Being much interested in the study of Persian dialects still spoken in various corners of the country, I often found many proofs of the theory that wherever there is a "nest" of villages speaking different dialects, we have to deal with a case of comparatively recent migrations, produced by peaceful or other causes. The fact that in such an arid, rocky and inaccessible locality as the valley of the Upper Wakhsh there are numerous hamlets the population of which speak various dialects, sometimes considerably differing one from the other, may indicate that such composite populations are due to a complex set of migrations. The existence of the Soghdian- speaking enclave of Yaghnob, South of Samarqand, may point the direction in which our search for explanation should go. It is not beyond the limits of possibility to suppose that the "hill Tajiks" who inhabit the hamlets of the Upper Wakhsh, and speak such a large set of profoundly varying dialects, are early immigrants from the Soghdian plains who shifted there under the pressure of repeated waves of invaders, such as the Turks, later on the Mongols, and then again the Turks. As such migrations certainly were unorganized, the original inhabitants of one and the same locality could have been split and settled in many corners, and there, in different milieu, under varying influences, their original languages could have evolutionized in diverse ways, in the course of centuries deviating very considerably from their sister- dialects. If we also assume that the immigrants were sometimes compelled to migrate owing to religious persecutions, and that especially the Shi'ites found themselves persecuted, it would be easy to understand why the population of Badakhshan (in a broad sense) professed Ismailism, perhaps since an early period, and remained faithful to Shah Sayyid Nasir, creating the legend of their having been converted by him.
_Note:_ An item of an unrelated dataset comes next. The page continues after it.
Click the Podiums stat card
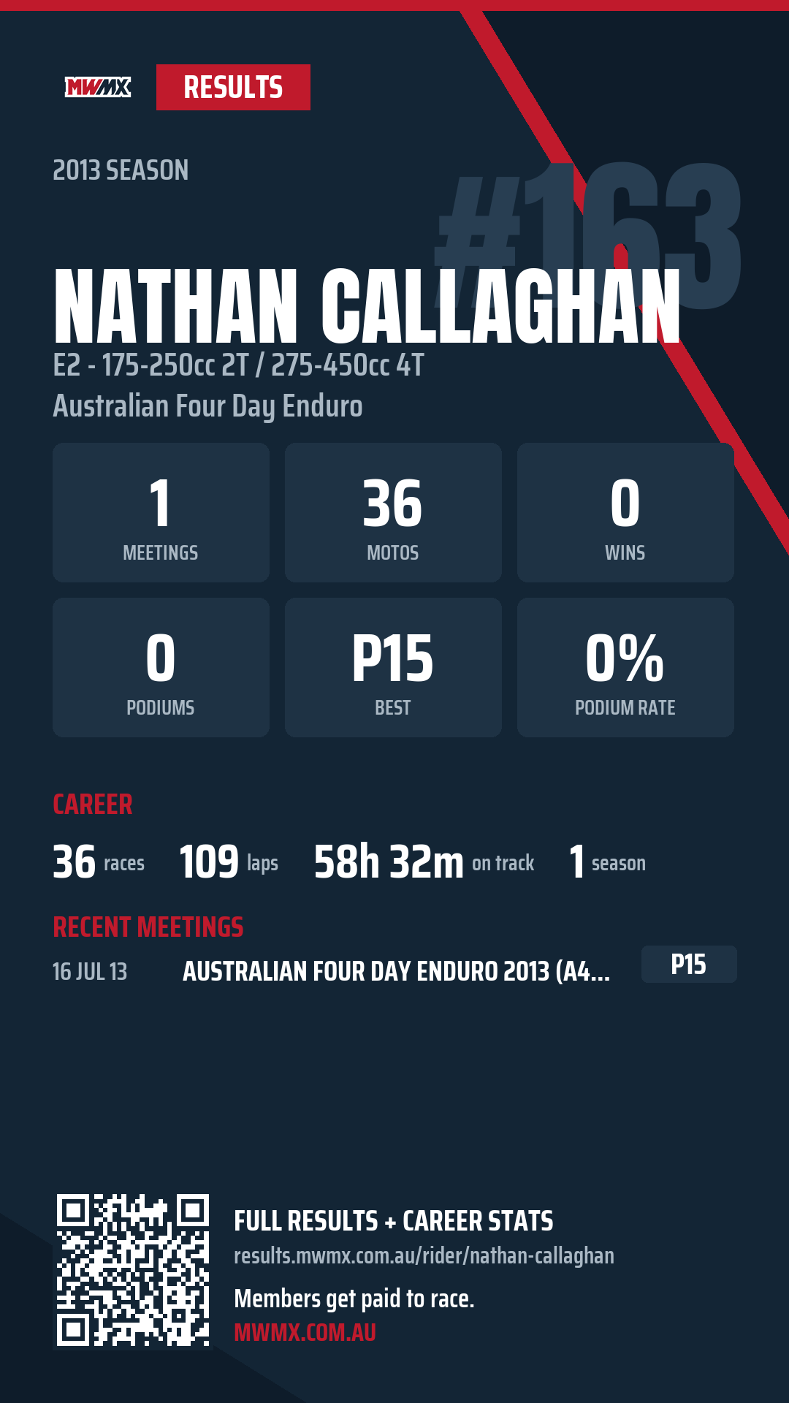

It was probably these Iranian immigrants from the Upper Zarafshan valley who brought with them from Soghd the Ummu'l-kitab, the sacred book of their Khattabite forefathers (Mukhammisa), and, retaining it, incorporated it into a small literature of the Ismaili period which very slowly grew up amongst these often illiterate settlers. Nasir, in his poems, never boasts of successes in his propaganda work, or mentions these in his "reminders" to the Cairo headquarters. This however, is due to the fact that such matters related to the dawat affairs which were inappropriate for mention in poetry.

There is much speculation over the date of Nasir's death. The latest date mentioned in his Diwan makes him seventy years old, of course, in a round figure. This brings us to 464/1072. It is quite possible that a robust man like Nasir could have lived ten years more. Thus possibly 465 to 470/1072-1077 would be the most probable date of his demise. As far as I could ascertain from pilgrims, there is no date on his grave.

It may be noted that in India the Ismailis of the Musta'lian branch (the Bohras) have a traditional tendency to disown Nasir, saying that he was a Nizari. This, of course, is based on ignorance and the fact that Nasir's works are in Persian, and the Persian-speaking Ismailis are now Nizaris. In fact, however, Nasir died about twenty years before the Nizari-Musta'lian split in the community, and had nothing to do with it whatever. His works compiled from Fatimid da'wat books, propound the same doctrine as the contemporary Fatimid works in Arabic.